Bild: Zabel Property / Juergen Hohmuth, zeitort.de

Viele Berliner träumen von einer eigenen Wohnung, überall in der Stadt wird gebaut. Die Preise sind jedoch für die meisten Normalverdiener inzwischen illusorisch. Wir zeigen im interaktiven rbb|24-Wohnungskauf-Atlas, wo Neubauwohnungen in Berlin wie viel kosten - und warum die Preise so stark gestiegen sind.

Ein Haus oder eine Wohnung zu kaufen - in Berlin nimmt der heißgelaufene Immobilienmarkt immer mehr Familien, Paaren und Singles diese Entscheidung ab: Sie können Eigentum schlicht nicht mehr bezahlen. In den vergangenen Jahren wurde an der Spree viel zu wenig gebaut, um die Nachfrage der wachsenden Stadt zu bedienen - allein der Bestand reicht schon lange nicht mehr aus.

Im vergangenen Jahr kostete bereits jede dritte Berliner Neubau-Wohnung mehr als 5.000 Euro pro Quadratmeter - Tendenz steigend. 100 Quadratmeter für 500.000 Euro können sich laut Berechnungen des Immobilien-Experten Reiner Braun jedoch 94 Prozent der Berliner Haushalte nicht leisten. Berlin baut am Bedarf vorbei - gemessen am Bedarf der meisten Menschen, die in der Hauptstadt leben. Unser interaktiver Wohnungskauf-Atlas zeigt, wie rasant sich die Preise für Neubauwohnungen in den vergangenen drei Jahren entwickelt haben.

Der Wohnungskauf-Atlas

So funktioniert der Atlas

Die Daten: rbb|24 hat Kaufangebote für Berliner Neubauwohnungen ausgewertet, die in den vergangenen drei Jahren in Immobilienportalen eingestellt worden sind. Diese Daten stellt die empirica Systeme GmbH zur Verfügung. Insgesamt geht es um 22.123 Inserate bei mehr als 100 Anbietern. In diese Berechnung flossen nur Berliner Gebiete ein, in denen Wohnungen gebaut wurden. In rund einem Viertel der Kieze wurden keine Neubauwohnungen errichtet.

Auf unserer interaktiven Karte können Sie sich per Klick für alle 190 Postleitzahlengebiete der Stadt die durchschnittlichen Angebotspreise pro Quadratmeter anzeigen lassen. Im Feld oben links können Sie auch den Namen Ihrer Straße eingeben - und dann sehen, wie teuer Neubauwohnungen in Ihrem Kiez sind.

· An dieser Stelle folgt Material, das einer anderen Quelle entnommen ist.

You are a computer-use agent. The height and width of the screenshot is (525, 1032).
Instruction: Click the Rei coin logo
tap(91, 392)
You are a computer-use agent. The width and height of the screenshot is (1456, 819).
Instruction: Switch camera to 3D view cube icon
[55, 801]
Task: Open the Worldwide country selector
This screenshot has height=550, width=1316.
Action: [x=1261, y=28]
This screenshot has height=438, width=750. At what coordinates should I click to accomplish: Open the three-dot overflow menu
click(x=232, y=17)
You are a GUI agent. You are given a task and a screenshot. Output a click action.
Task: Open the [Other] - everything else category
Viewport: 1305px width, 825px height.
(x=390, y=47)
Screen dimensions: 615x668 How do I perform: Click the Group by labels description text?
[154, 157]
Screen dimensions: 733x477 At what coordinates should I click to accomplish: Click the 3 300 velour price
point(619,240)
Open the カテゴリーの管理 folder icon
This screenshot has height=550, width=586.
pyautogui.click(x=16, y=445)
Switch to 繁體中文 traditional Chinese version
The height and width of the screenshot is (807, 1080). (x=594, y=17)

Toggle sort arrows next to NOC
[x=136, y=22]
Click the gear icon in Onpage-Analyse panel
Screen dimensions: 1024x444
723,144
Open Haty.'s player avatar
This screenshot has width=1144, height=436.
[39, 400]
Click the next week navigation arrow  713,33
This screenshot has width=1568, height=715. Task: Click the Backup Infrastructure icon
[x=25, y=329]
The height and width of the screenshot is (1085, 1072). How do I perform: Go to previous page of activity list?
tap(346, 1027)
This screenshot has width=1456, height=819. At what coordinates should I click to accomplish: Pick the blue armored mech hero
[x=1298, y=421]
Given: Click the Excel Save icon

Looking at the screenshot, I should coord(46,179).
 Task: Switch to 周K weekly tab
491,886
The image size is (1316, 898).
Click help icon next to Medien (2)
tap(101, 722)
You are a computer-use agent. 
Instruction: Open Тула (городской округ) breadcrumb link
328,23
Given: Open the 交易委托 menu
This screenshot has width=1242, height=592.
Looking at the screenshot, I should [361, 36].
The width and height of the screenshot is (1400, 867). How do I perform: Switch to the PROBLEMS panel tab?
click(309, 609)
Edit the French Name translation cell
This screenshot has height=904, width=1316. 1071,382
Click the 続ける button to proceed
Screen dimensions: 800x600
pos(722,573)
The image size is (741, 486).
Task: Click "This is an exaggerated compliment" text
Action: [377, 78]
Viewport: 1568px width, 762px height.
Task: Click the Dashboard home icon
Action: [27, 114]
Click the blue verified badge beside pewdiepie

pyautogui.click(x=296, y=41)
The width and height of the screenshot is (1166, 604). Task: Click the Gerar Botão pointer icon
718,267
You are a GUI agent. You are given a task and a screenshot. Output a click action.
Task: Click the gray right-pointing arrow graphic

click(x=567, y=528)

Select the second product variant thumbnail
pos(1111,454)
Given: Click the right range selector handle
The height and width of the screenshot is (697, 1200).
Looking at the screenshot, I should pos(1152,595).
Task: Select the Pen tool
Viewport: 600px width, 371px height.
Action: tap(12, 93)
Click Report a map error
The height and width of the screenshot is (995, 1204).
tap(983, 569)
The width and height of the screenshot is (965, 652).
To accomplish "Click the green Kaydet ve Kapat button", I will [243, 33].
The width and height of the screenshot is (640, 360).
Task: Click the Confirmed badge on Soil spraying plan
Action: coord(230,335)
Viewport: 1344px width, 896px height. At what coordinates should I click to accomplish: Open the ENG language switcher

Wenn Sie auf den jeweiligen Kiez klicken, sehen Sie außerdem, um wieviel Prozent die Durchschnittspreise seit 2014 gestiegen sind.

Mit dem Schieberegler unter der Karte können Sie das Berliner Stadtgebiet auch nach Durchschnittspreisen pro Quadratmeter filtern - und so auf einen Blick sehen, wo sie sich noch Neubauwohnungen leisten könnten. Wer beispielsweise für eine 100-Quadratmeter-Wohnung maximal 350.000 Euro ausgeben kann, stellt den Schieberegler auf 2.000 bis 3.500 Euro ein. Mit Klick auf die Jahreszahlen können Sie sehen, wie sehr sich das Angebot in den vergangenen Jahren verändert hat.

Kaum noch Neubau im bezahlbaren Segment

Unsere Analyse zeigt: Bezahlbare Neubau-Wohnungen sind in Berlin rar, während das Luxus-Segment immer mehr Raum einnimmt.      

- Eine 100-Quadratmeter-Neubauwohnung für bis zu 350.000 Euro war 2014 in fast jedem zweiten Kiez der Durchschnitt, 2016 nur noch in jedem sechsten Kiez.   

- Eine 100-Quadratmeter-Neubauwohnung für mindestens 500.000 Euro war 2014 erst in jedem zehnten Kiez der Durchschnitt, 2016 schon in jedem dritten Kiez.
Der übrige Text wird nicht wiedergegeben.